Le code secret

Drapeau vert : Cet article ne demande aucune connaissance mathématique particulière


Comment communiquer sans être lu par des indésirables ? Cette question est à la base de ce que l’on appelle la cryptographie, destinée à protéger vos messages des regards indiscrets. Son principe est simple : remplacer le message, l’information d’origine, par un nouveau message dit chiffré que seul votre destinataire devrait être en mesure de décoder.

Tout ceci semble simple sur le papier, et pourtant… Une technique trop simple rend vulnérable votre message, alors qu’un procédé trop compliqué rend difficile sa traduction par votre correspondant.

Note : dans la suite de l’article, j’utiliserai parfois le mot « coder » ou le mot « chiffrer ». Sachez qu’ici, ils désignent la même chose, alors ne soyez pas perturbés !

Le chiffre de César

La première chose qui vient à l’esprit lorsque l’on parle de coder un message sera peut-être de tout bêtement remplacer une lettre par une autre. C’est d’ailleurs sur cette idée que se base le chiffre dit de César.

Prenons un message en clair, par exemple : « Les Mathématiques, c’est fantastique ».

== À faire ==
a. Dans l'article sur le code secret, sur quelle idée repose le chiffre de César ?
b. Recopiez fidèlement le passage de l'article sur le code secret, en commençant par « Tout ceci semble » et en poursuivant jusqu'à « par votre correspondant. ».
c. Poursuivez l'article sur le code secret et le chiffre de César à partir de l'endroit où il s'arrête.

== Lignes de données ==
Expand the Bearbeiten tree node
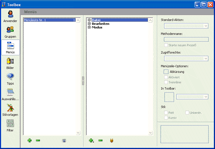This screenshot has width=215, height=149. tap(89, 24)
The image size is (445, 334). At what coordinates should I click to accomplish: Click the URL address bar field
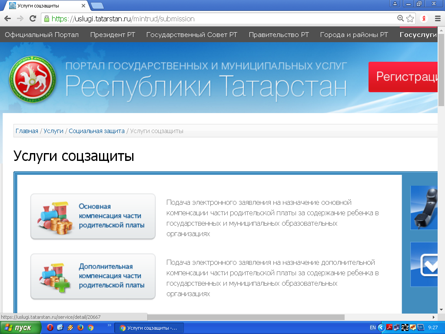tap(217, 19)
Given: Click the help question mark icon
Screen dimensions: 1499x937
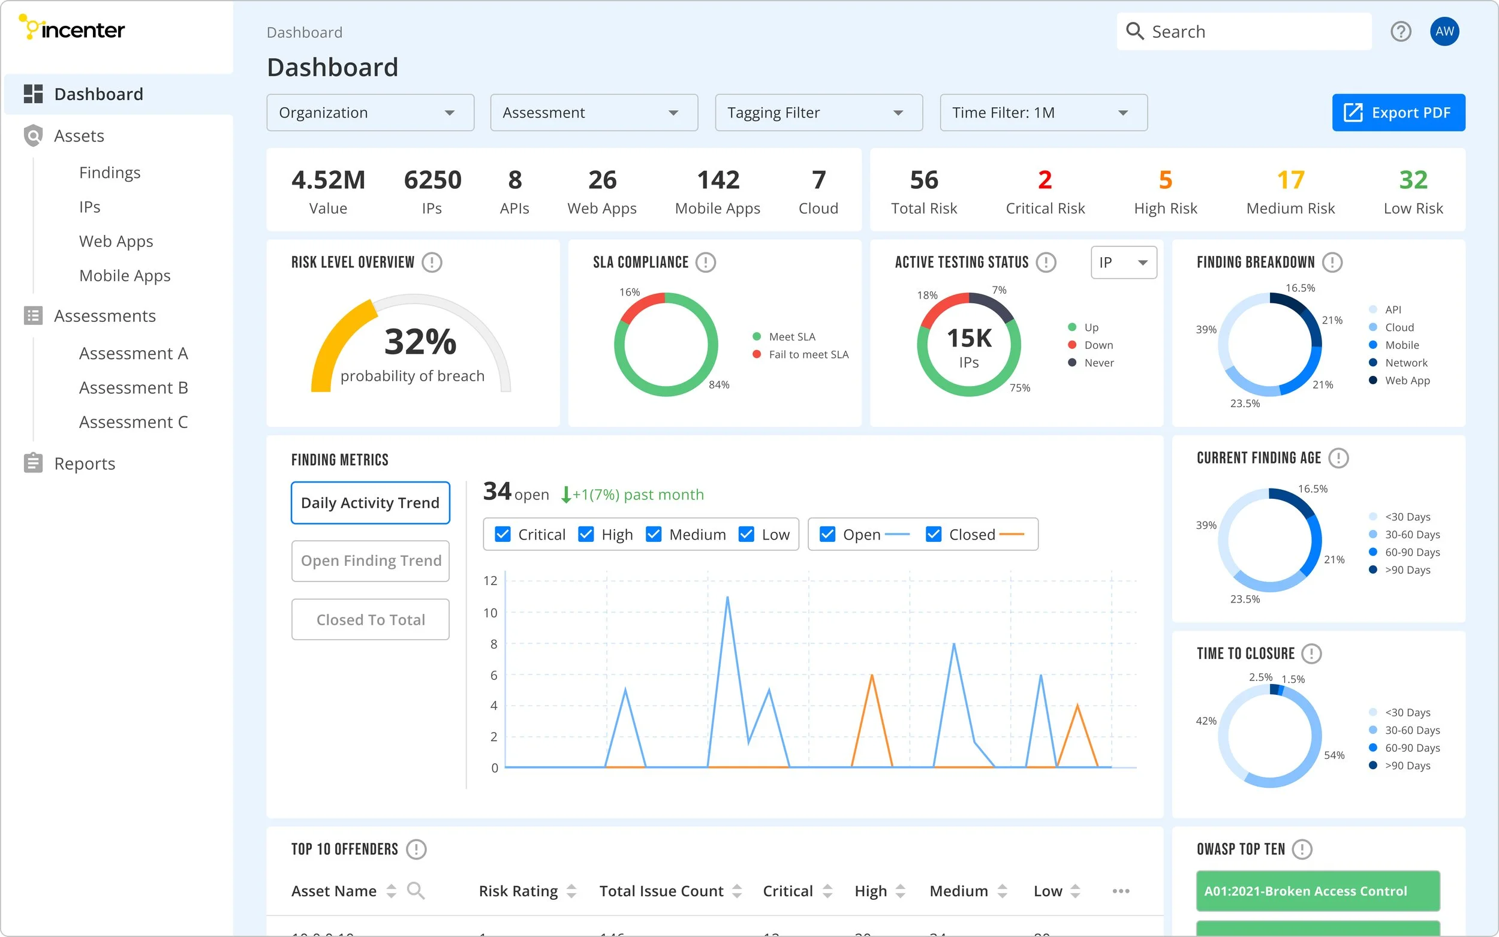Looking at the screenshot, I should [1400, 32].
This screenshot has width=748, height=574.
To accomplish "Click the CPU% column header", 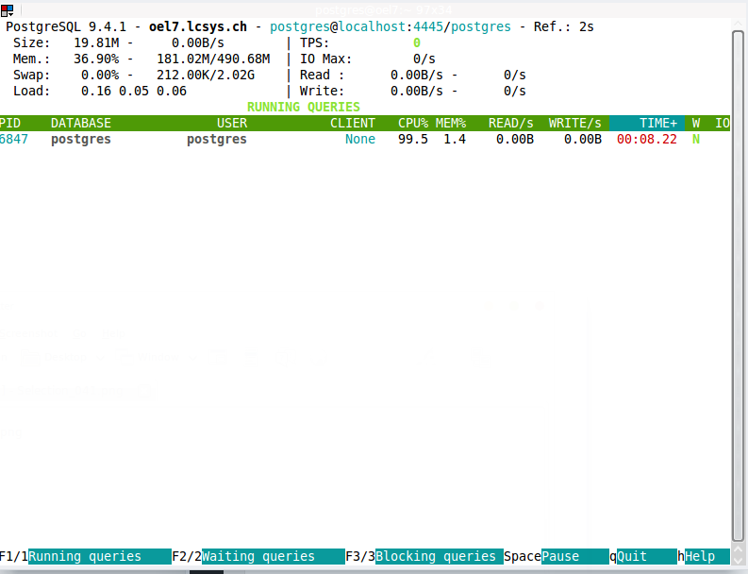I will [x=413, y=123].
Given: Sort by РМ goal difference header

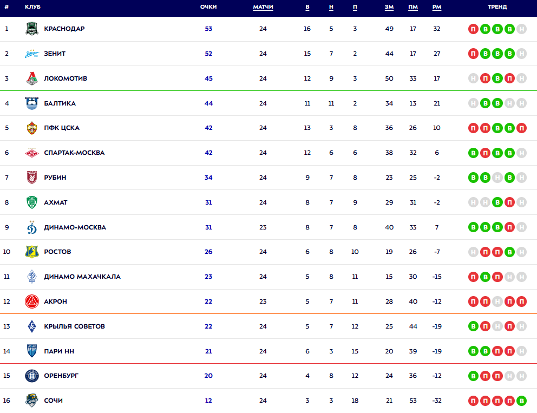Looking at the screenshot, I should 437,7.
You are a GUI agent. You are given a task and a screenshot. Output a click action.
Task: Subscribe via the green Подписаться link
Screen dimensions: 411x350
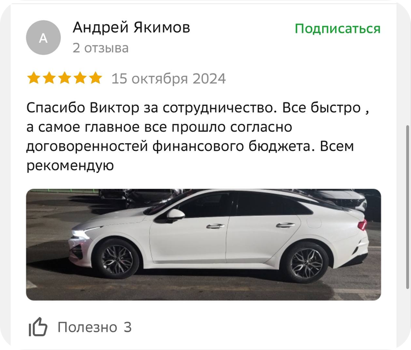click(x=337, y=29)
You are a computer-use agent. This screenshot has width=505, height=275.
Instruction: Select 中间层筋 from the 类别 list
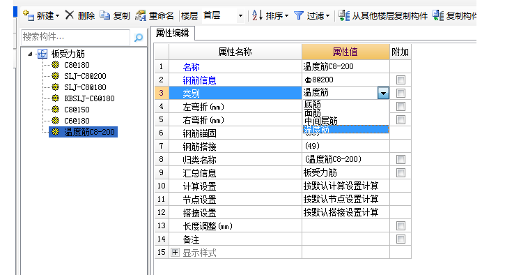321,121
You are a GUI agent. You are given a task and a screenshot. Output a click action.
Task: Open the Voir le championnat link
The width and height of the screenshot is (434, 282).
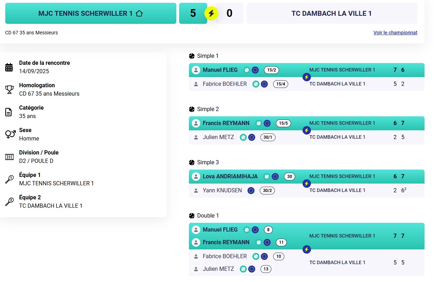pos(395,33)
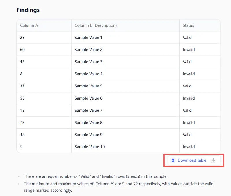Image resolution: width=231 pixels, height=196 pixels.
Task: Click the cell with value 37
Action: (22, 86)
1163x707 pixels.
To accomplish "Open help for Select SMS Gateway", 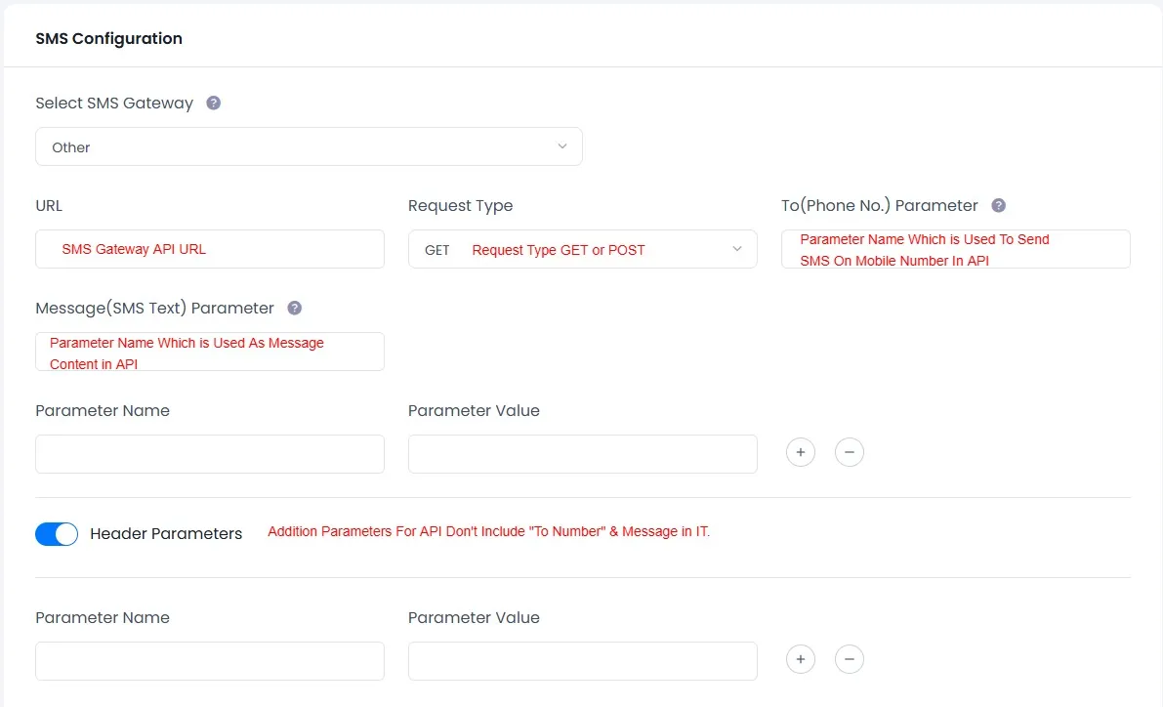I will 213,103.
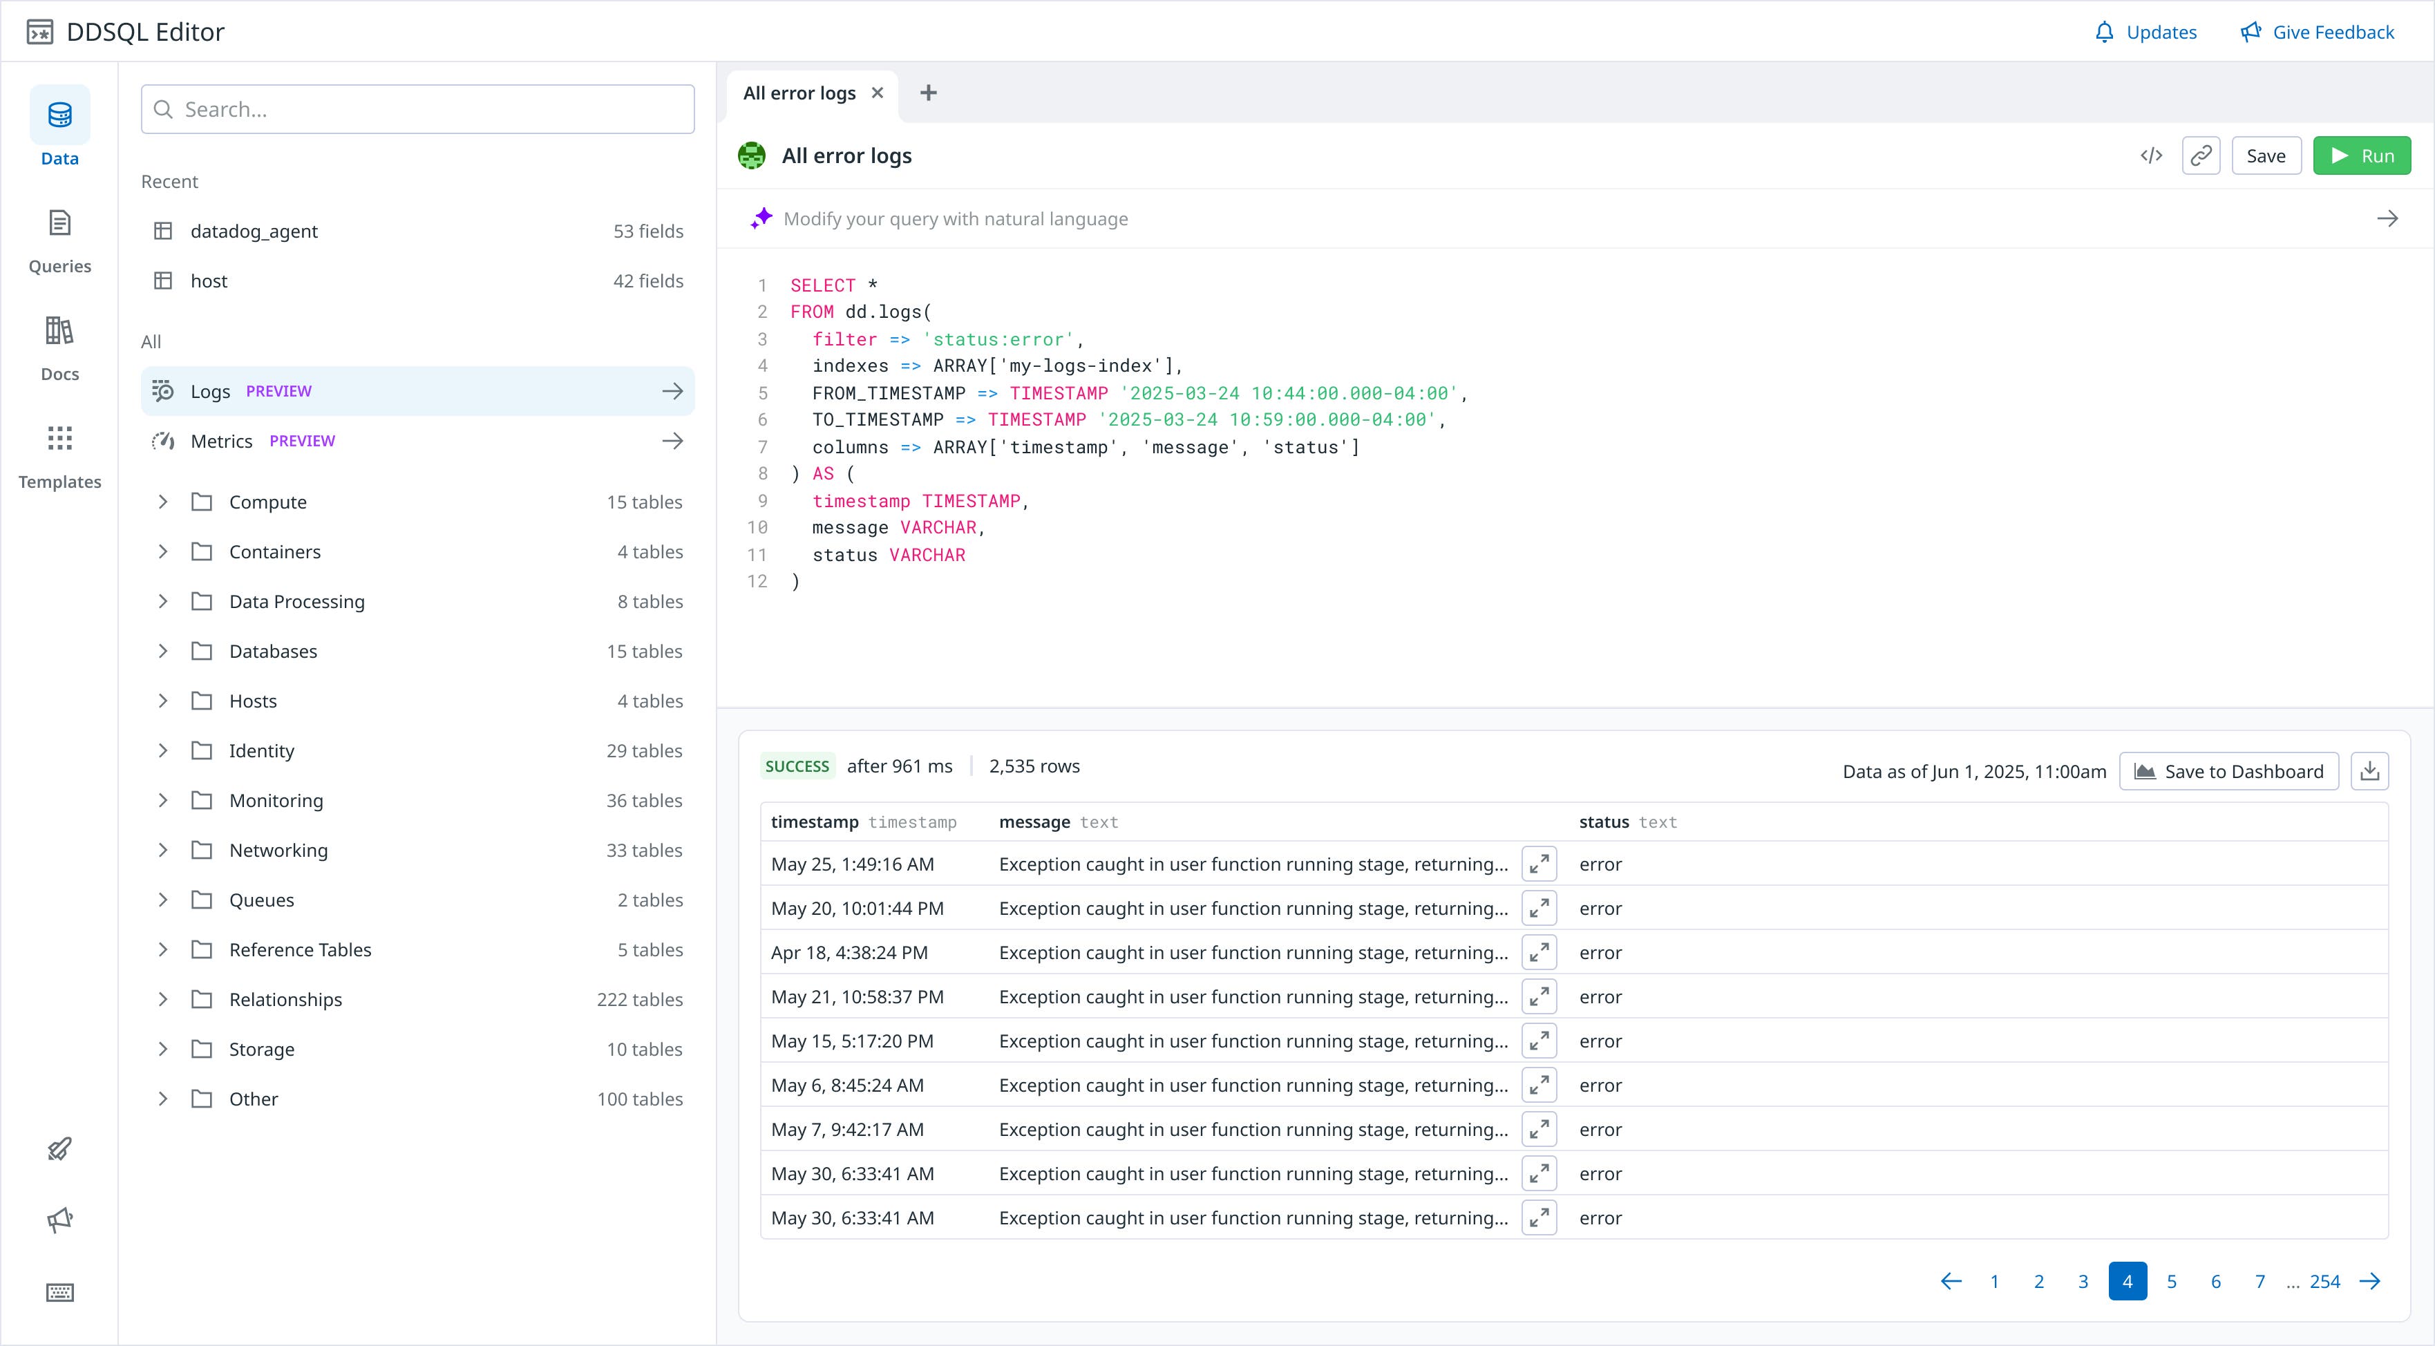Open the keyboard shortcuts icon
This screenshot has height=1346, width=2435.
59,1291
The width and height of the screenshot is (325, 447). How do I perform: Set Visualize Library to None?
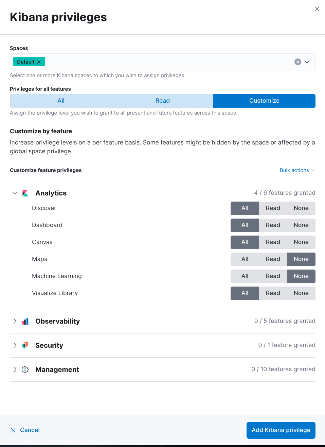click(x=301, y=293)
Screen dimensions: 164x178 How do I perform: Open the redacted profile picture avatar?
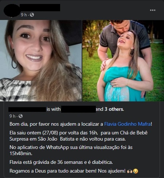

== Résultats par tâche ==
a. Il repose sur l'idée de remplacer une lettre par une autre.

b.
Tout ceci semble simple sur le papier, et pourtant… Une technique trop simple rend vulnérable votre message, alors qu’un procédé trop compliqué rend difficile sa traduction par votre correspondant.

c.
Dans un premier temps, nous allons supprimer les espaces et la ponctuation. Après tout, ce sont là des signes bien trop distinctifs pour être conservé, et nous souhaitons un minimum protéger notre message. Nous souhaitons donc envoyer à notre correspondant le message : LESMATHEMATIQUESCESTFANTASTIQUE.

Le chiffrage par Code César consiste simplement à décaler toutes les lettres de cette phrase d’un certain nombre de crans fixé à l’avance. Par exemple, en décalant les lettres de trois crans, le L devient un O, le E devient un H et ainsi de suite… Si l’on doit coder la lettre Z, il suffit de reprendre au début de l’alphabet : Z -> A -> B -> C. Le Z devient donc un C.

Notre phrasé codée est donc OHVPDWKHPDWLTXHVFHVWIDQWDVWLTXH. Pour le déchiffrer, rien de plus simple : il suffit de faire l’opération inverse, c’est-à-dire de prendre, pour chaque lettre, celle qui vient trois crans avant.

Vous l’aurez sans doute compris : ce codage est trop simple ! Même sans connaître le décalage, il n’existe que 25 possibilités à tester, une broutille. Nous pourrions imaginer corser l’affaire en n’utilisant pas l’alphabet classique ABCD… mais plutôt un autre alphabet, par exemple l’ordre d’apparition des lettres sur un clavier AZERTY. En décalant de trois lettres vers la droite, le A devient R, le Z devient T, le E devient Y et ainsi de suite.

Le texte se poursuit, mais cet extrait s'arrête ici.